Generator Sound Art was an experimental arts and culture organization based in New York City, co-owned by the sound artists Gen Ken Montgomery and Scott Konzelmann. It focused upon the work of dedicated Sound Artists, and was an umbrella organization that facilitated the activities of the Generator Gallery / exhibition space, the Generations Unlimited audio recording label, and a second, eponymous audio recording label. Generator as a physical gallery / exhibition space existed in the East Village and then in Chelsea from 1989 to 1992.

The organization was non-commercial. Profits earned from Generator-related activities are split between the artists and a fund to support future sound art projects. Generator's emphasis on handmade, self-released audio works derives from the "cassette networking" or "Cassette culture" milieu of the 1980s–1990s. The embrace of spontaneity and unintended consequences is another recurrent theme within Generator-affiliated work.

==History==

===Gen Ken Montgomery===
Generator's founder and proprietor Ken Montgomery (aka Gen Ken Montgomery) (born 1957) is a New York-based sound artist raised in Churchville, Pennsylvania, where he studied violin in his late childhood and early teens. Since 1994, he has used the "Gen Ken" moniker for sound art / noise music (he also uses the anagrammatic moniker "Egnekn" for "more whimsical and especially lamination-based projects.") As to the latter, Montgomery's "lamination ritual" is a staple of his performance oeuvre, described by the artist as "a people-participatory activity and sonic listening experience which stimulates the mind and body in-the-moment, while producing an original, tangible, transformed personal object that will last…almost forever." Among Montgomery's formative influences are the theories of composer John Cage – particularly those outlined in Cage's 1961 collection of writings, Silence – and the participatory work ethic of the German electronic musician (and Joseph Beuys protégé) Conrad Schnitzler (for whom Montgomery gave the first U.S. concerts, and first met during the sole German performance of 'KMZ' in 1982.)

Having originally planned to work as a filmmaker – briefly studying at NYU for this purpose – Montgomery claims "I quickly discovered I was approaching [filmmaking] with the soundtrack already in my mind." Montgomery worked, from the early 1980s until 1991, with traditional electronic music instruments such as analog synthesizers and cheap toys, originally recording this material under the project name "Gen Ken & The Equipment." The artist also enjoyed a period of access to a professional recording studio with synthesizers, samplers and signal processing equipment. At the end of this period of creativity, an interval of flagging inspiration led Montgomery to experiment with the use of quotidian household devices as instruments: these included an 'Ice-o-Matic' commercial icemaker which was used both in concert and in the CD recording Icebreaker. This was not an abrupt shift in methodology, but rather a return to an expressive style previously experimented with.
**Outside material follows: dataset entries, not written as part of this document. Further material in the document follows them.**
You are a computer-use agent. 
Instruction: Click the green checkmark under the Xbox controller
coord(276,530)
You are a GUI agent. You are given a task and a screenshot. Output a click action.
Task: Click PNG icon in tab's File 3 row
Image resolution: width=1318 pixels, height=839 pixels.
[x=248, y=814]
As he explains:

"In my East Village apartment in the late '70s, I remember throwing parties and instead of playing music I turned on kitchen appliances, tape players, fans, radios and a TV tuned between stations…I made my first installations before I knew that audio installations and sound art existed."

Other forays into appliance-based sound works included recordings and performances made with a Keystone Model 16CC film projector, a radiator, a coffee maker, and a refrigerator (Montgomery claims that refrigerator recordings were originally made as a protest to his landlord about the excessive noise of the unit he then owned.) The 2002 double CD compilation Pondfloorsample collects much of the audio material created from re-appropriated devices and appliances.
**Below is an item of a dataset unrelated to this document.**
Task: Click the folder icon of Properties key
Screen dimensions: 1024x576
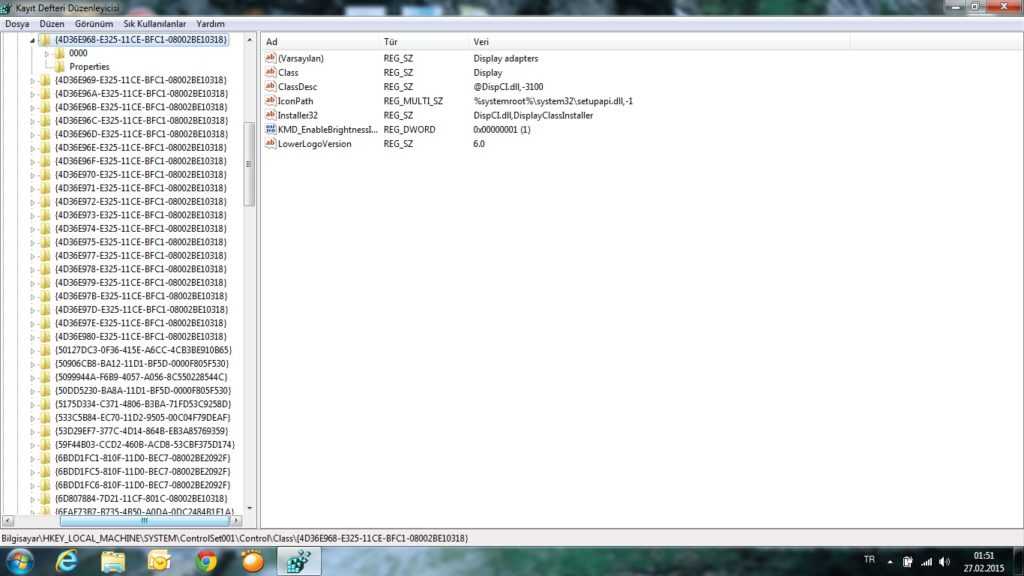Action: pos(60,67)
By 1994, citing another period of creative burnout, Montgomery took a sabbatical in Europe and then set up residence in rural Pennsylvania. This period saw the initiation of another project using found objects – the Eight Track Magic series of recordings – which were made of audio re-recorded from severely damaged eight track cassettes.

Montgomery is also allied with the Kingdoms of Elgaland-Vargaland micronation established by artists Leif Elggren and Carl Michael von Hausswolff, for whom he oversees the Ministry of Lamination.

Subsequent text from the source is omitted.